# How did Gollum/Smeagol get along with so little sleep?



## Beorn (Feb 2, 2002)

When Frodo, Sam, and Slinker/Stinker are travelling from the Dead Marshes to the Cross-roads (and probably further...I'm at the cross-roads now...), the book says that Gollum/Smeagol doesn't sleep when the hobbits do, but rather he goes off on his own. He is constantly encouraging the hobbits to move faster, so that means he is too...(Actually, there is one occurence mentioned where he does sleep, for a few hours). Also, he eats next to nothing, or one would assume that is what he does when going off on his own...

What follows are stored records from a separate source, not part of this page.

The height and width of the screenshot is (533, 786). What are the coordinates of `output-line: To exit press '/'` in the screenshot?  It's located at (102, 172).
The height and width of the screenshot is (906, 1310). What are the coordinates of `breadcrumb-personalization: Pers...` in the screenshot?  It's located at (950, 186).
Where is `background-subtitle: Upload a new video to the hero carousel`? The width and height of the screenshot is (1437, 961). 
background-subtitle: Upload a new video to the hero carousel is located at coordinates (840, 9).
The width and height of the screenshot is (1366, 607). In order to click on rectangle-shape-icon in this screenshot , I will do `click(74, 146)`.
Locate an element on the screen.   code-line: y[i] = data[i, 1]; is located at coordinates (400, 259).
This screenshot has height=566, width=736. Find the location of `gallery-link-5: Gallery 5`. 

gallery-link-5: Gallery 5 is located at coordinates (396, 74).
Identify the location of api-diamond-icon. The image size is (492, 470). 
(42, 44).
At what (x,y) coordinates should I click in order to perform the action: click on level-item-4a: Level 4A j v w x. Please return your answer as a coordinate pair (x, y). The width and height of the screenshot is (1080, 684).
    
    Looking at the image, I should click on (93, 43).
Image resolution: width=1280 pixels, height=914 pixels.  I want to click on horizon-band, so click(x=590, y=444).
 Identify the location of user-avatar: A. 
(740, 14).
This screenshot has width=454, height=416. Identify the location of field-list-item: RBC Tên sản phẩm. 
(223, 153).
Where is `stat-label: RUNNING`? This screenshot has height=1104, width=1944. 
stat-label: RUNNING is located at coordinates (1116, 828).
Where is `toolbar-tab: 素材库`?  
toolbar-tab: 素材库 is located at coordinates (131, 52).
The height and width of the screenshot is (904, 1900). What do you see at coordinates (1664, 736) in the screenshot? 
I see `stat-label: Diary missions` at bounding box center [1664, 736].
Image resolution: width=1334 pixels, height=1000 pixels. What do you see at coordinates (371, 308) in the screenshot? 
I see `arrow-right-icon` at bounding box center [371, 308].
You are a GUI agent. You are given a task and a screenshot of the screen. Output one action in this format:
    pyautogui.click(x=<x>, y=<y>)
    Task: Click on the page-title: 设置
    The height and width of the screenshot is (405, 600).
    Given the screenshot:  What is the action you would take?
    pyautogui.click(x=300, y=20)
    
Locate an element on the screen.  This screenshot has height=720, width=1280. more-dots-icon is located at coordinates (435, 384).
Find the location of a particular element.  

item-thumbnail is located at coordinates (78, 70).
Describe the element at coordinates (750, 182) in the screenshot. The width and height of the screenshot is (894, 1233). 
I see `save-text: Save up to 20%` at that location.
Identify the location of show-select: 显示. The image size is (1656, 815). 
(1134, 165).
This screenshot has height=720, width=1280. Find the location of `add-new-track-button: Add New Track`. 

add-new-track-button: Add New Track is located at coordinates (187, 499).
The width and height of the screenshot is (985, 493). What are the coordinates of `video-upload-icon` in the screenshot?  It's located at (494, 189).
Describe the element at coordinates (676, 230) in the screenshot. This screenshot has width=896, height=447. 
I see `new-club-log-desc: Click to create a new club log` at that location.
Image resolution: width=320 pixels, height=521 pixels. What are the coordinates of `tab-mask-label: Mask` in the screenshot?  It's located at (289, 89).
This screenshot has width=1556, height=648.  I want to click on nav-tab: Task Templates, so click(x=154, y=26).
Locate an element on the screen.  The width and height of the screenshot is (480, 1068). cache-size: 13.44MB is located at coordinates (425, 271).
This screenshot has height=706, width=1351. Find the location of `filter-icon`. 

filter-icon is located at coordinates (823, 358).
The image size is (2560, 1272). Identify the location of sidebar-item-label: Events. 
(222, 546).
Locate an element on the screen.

But my point still is, how did he get along with so little sleep? I don't remember anything about him being long enduring...


----------



## Bucky (Feb 2, 2002)

His will to regain the Ring.

Either that, or he had some of the 'red juice' Willie Mays used to keep in his locker at the end of his career.......


----------



## Eomer Dinmention (Feb 2, 2002)

Yeah 
Being so close to the ring he wants to get it back as soon as possible so he wants to take Frodo and Sam to Mordor as fast as he can


----------



## Gollum/Sméagol (Feb 17, 2002)

well, if the ring can give him amazingly long life I think it's a bit fair to say that he has a bit of energy in him!


----------



## pixieamalthea (Feb 18, 2002)

yeah, the ring gave him strength, that's for sure.
And didn't he go off on his own to catch fish and whatnot for food?
 
I think he went a fishin'  but that STILL doesn't answer your question................hmmph


----------